Nor need I say more than one word about the other part of the ideal, ‘hating covetousness.’ The giver of peerages by the bushel died a commoner. The man that had everything at his command made no money, nor anything else, out of his long years of office, except the satisfaction of having been permitted to render what he believed to be the highest of service to the nation that he loved so well. Like our whilom neighbour, the other great commoner, John Bright, he lived among his own people; and like Samuel, of whom I have already spoken, he could stretch out his old hands and say, ‘They are clean.’ One scarcely feels as if, to such a life, a State funeral in Westminster Abbey was congruous. One had rather have seen him laid among the humble villagers who were his friends and companions, and in the quiet churchyard which his steps had so often traversed. But at all events the ideal was realised, and we all know what it was.

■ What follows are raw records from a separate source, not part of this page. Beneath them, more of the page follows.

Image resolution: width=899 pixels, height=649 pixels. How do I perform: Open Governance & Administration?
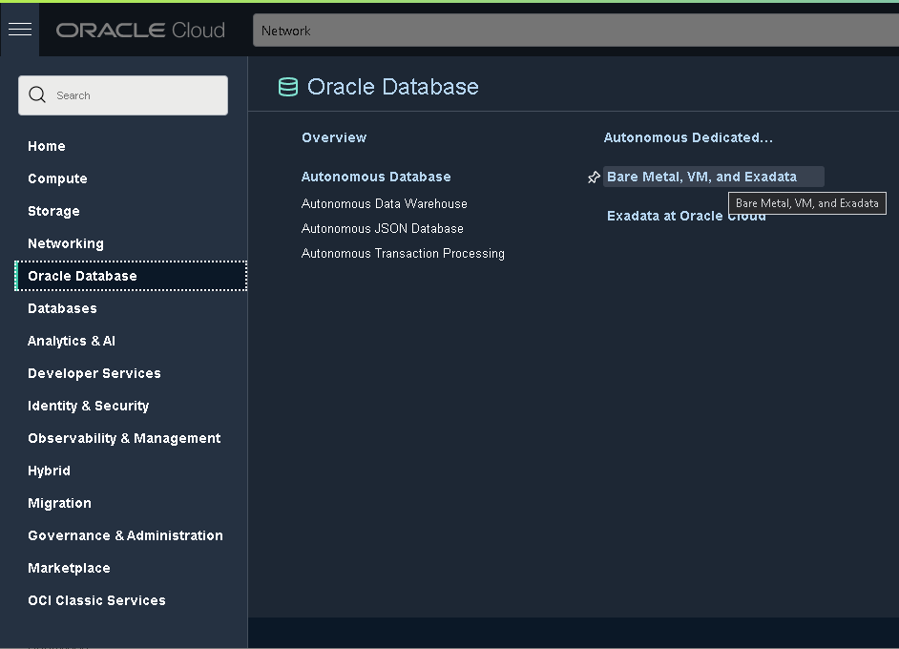(x=125, y=535)
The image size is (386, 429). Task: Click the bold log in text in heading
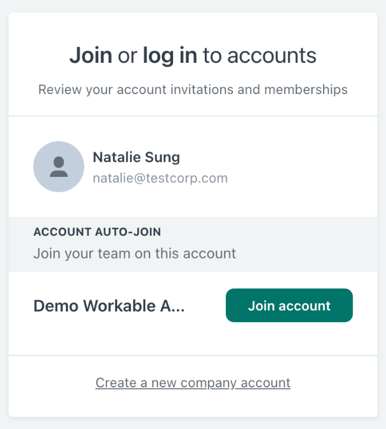point(170,56)
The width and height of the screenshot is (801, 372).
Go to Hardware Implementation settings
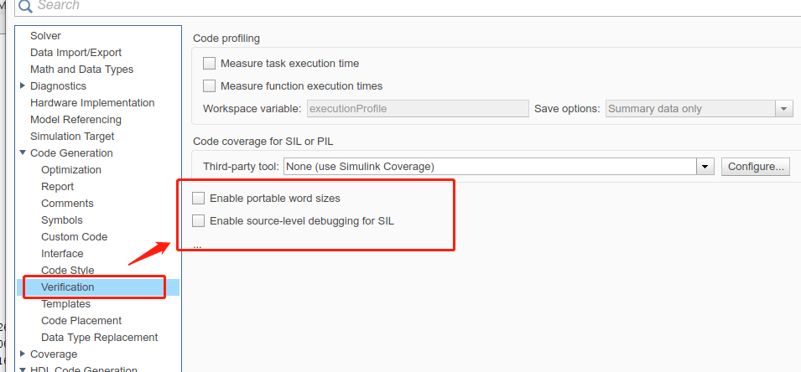tap(92, 102)
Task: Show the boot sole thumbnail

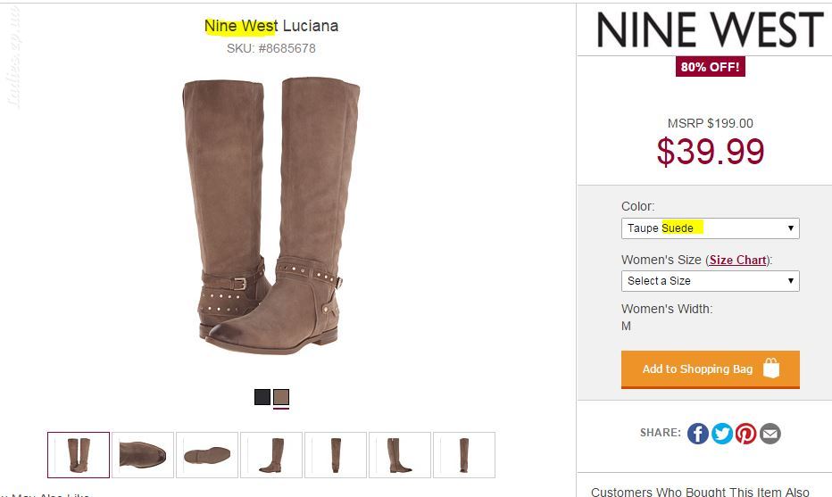Action: [207, 455]
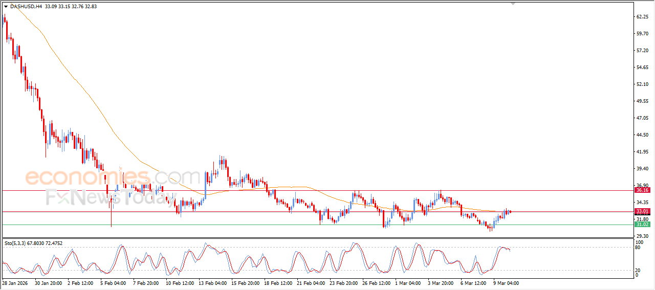
Task: Click the OHLC values 33.09 33.15 32.76 32.83
Action: (71, 7)
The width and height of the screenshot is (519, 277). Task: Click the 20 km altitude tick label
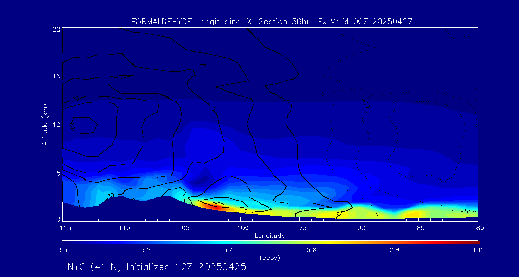tap(55, 29)
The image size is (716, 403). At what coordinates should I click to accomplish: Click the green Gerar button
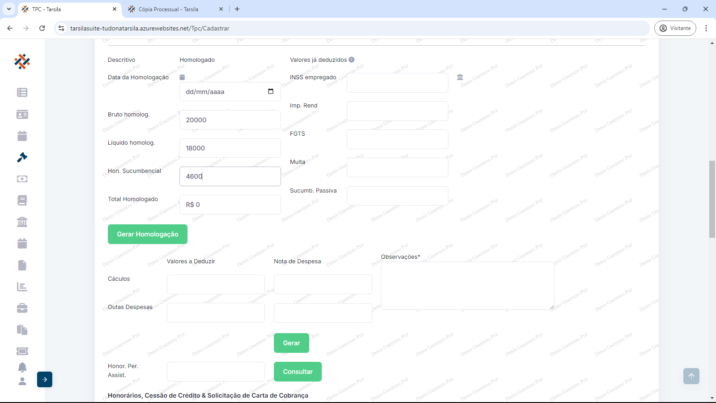tap(291, 343)
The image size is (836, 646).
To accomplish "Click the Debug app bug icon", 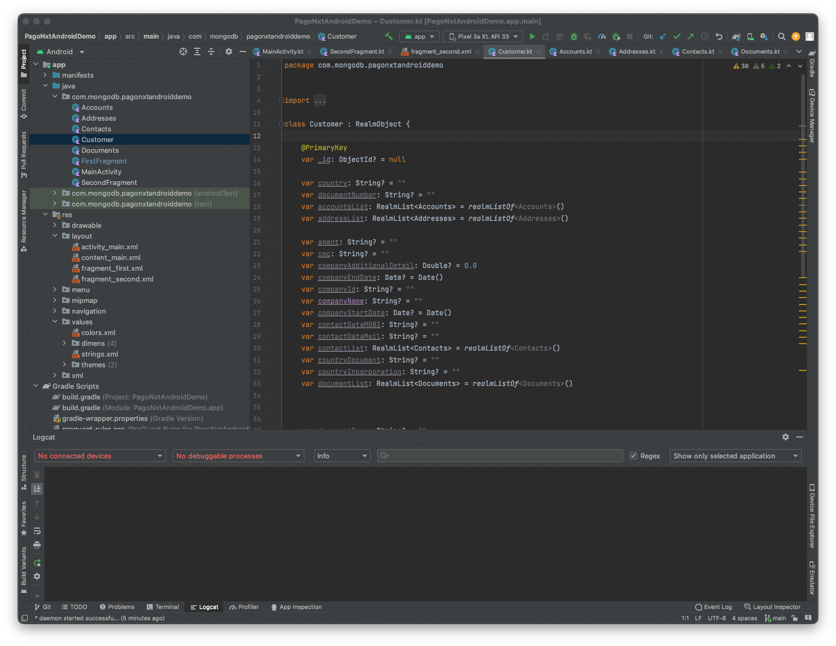I will [574, 36].
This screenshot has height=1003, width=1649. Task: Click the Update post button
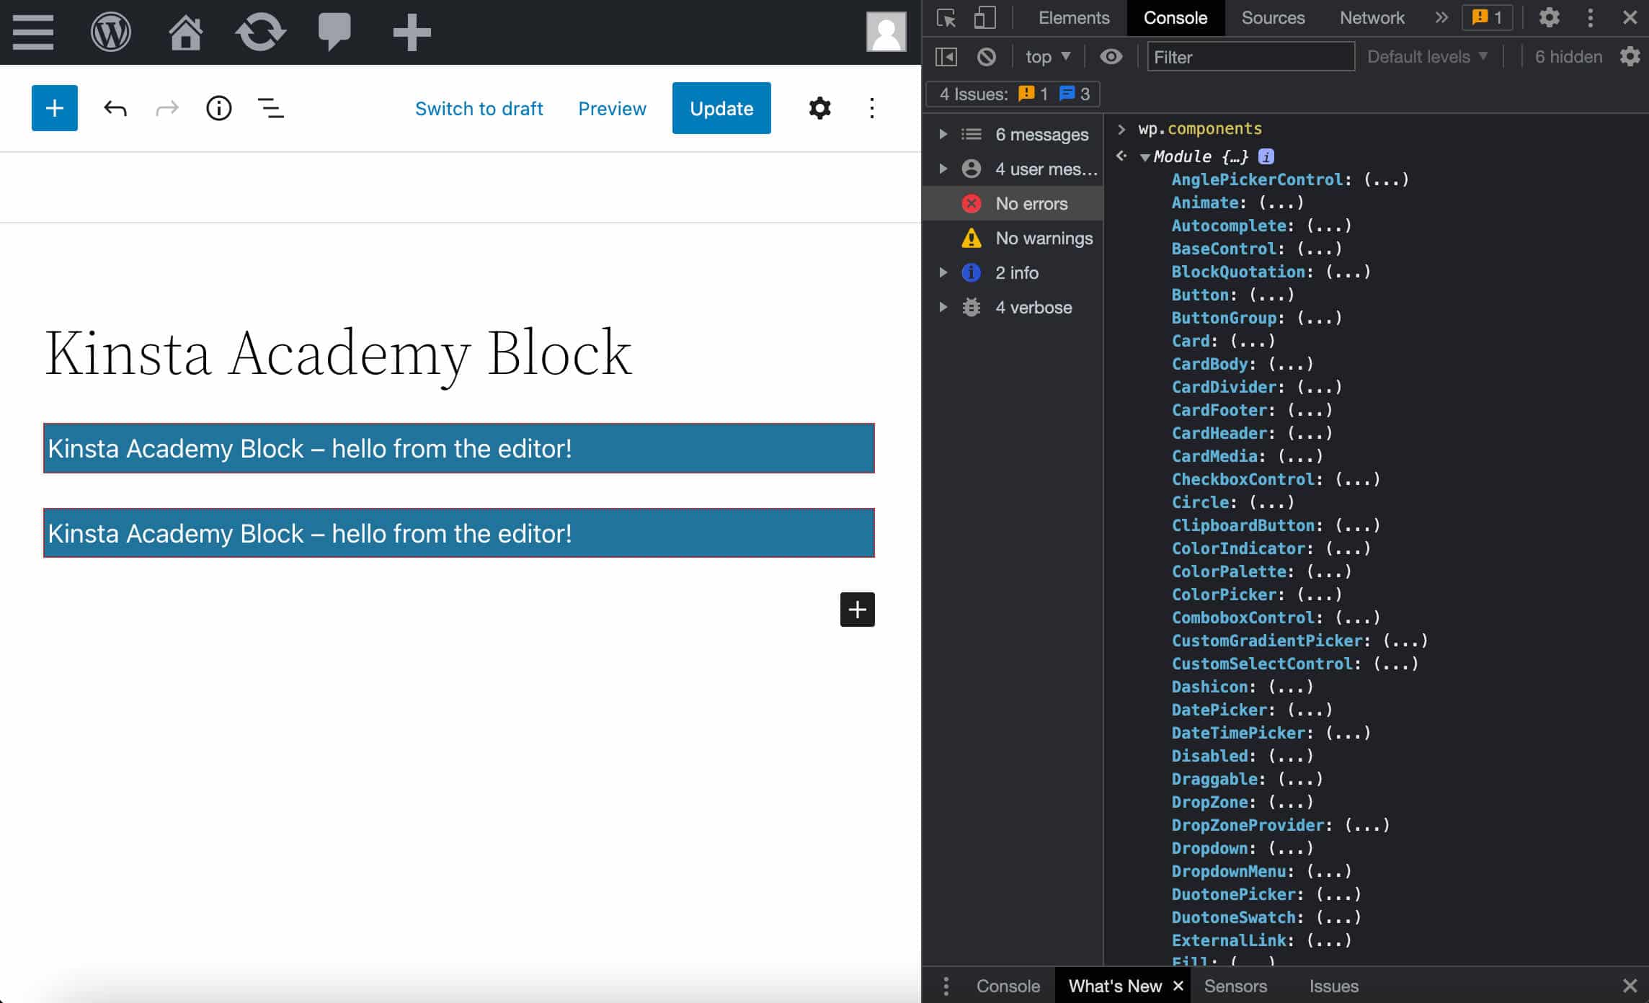tap(721, 108)
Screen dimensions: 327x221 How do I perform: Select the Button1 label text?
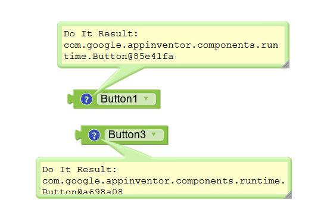(119, 99)
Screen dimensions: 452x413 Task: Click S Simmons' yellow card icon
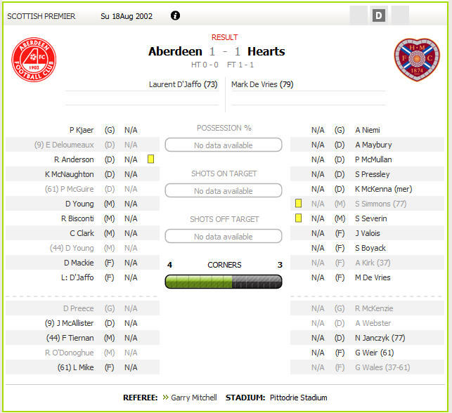pyautogui.click(x=298, y=203)
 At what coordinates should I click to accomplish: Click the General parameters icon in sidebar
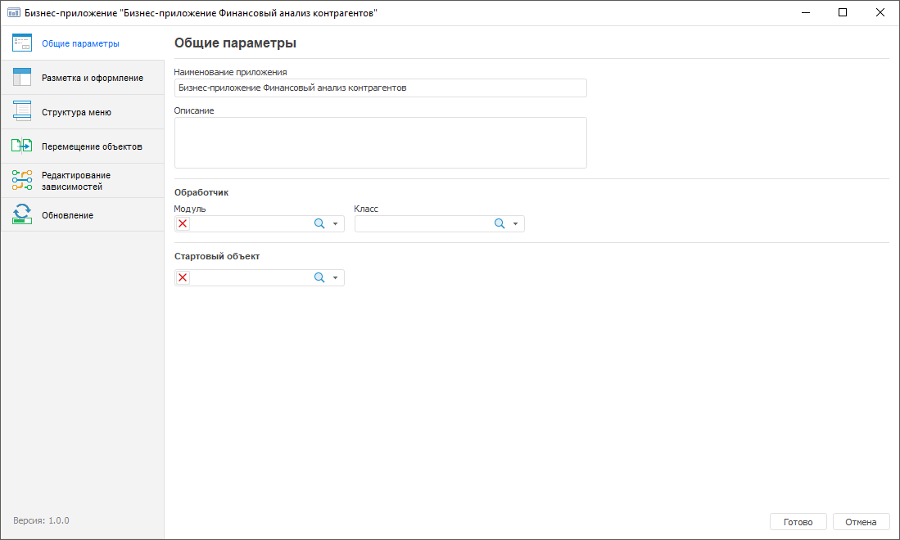tap(22, 43)
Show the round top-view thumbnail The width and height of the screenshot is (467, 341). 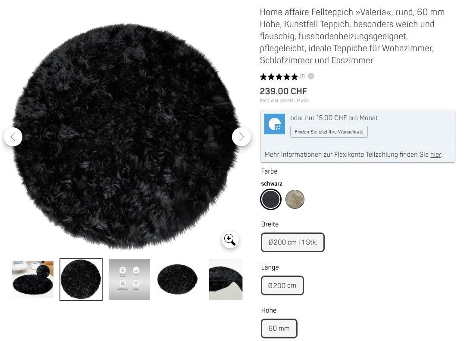point(81,279)
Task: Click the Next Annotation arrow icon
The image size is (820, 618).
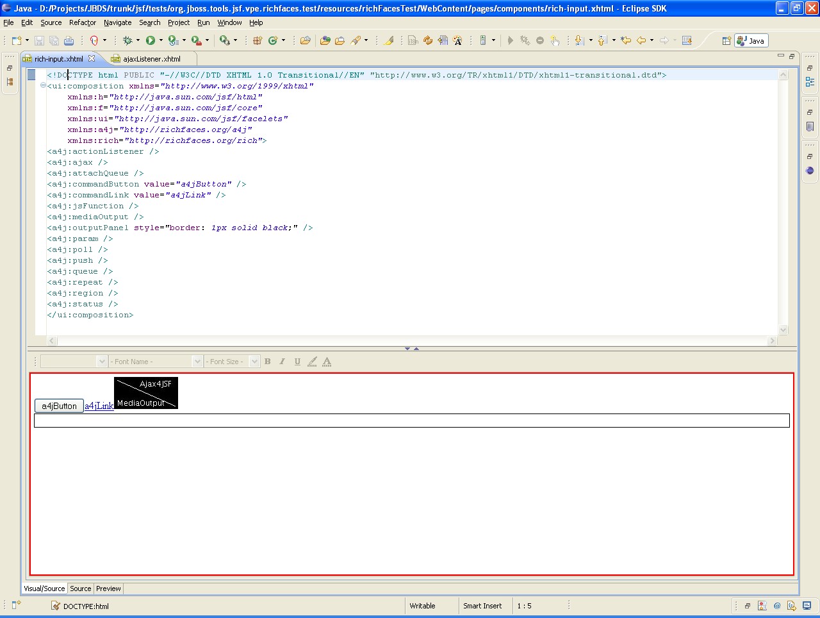Action: pyautogui.click(x=579, y=40)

Might I say one word more? As this great figure passes out of men’s sight to nobler work, be sure, on widened horizons corresponding to his tutored and exercised powers, does he leave no lessons behind for us? He leaves one very plain, homely one, and that is, ‘Work while it is called to-day.’ No opulence of endowment tempted this man to indolence, and no poverty of endowment will excuse us for sloth. Work is the law of our lives; and the more highly we are gifted, the more are we bound to serve.

He leaves us another lesson. Follow convictions as they open before you, and never think that you have done growing, or have reached your final stage.

He leaves another lesson. Do not suppose that the Gospel of Jesus Christ cannot satisfy the keenest intellect, nor dominate the strongest will. It has come to be a mark of narrowness and fossilhood to be a devout believer in Christ and His Cross. Some of you young men make an easy reputation for cleverness and advanced thought by the short and simple process of disbelieving what your mother taught you. Here is a man, probably as great as you are, with as keen an intellect, and he clung to the Cross of Christ, and had for his favourite hymn—

‘Rock of Ages, cleft for me,

Let me hide myself in Thee.’

He leaves another lesson. If you desire to make your characters all that it is in them to be made, you must, like him, go to Jesus Christ, and get your teaching and your inspiration from that great Lord. We cannot all be great men. Never mind. It is character that tells; we can all be good men, and we can all be Christian men. And whether we build cottages or palaces, if we build on one foundation, and only if we do, they will stand.

Moses leaves another lesson, as he glides into the past. ‘This man, having served his generation by the will of God, fell on sleep, and was gathered to his fathers, and saw corruption’; but He ‘whom God hath raised up saw no corruption.’ The lamps are quenched, the sun shines. Moses dies, ‘The prophets, do they live for ever?’ but when Moses and Elias faded from the Mount of Transfiguration ‘the apostles saw no man any more, save Jesus only,’ and the voice said, ‘This is My beloved Son; hear ye Him.’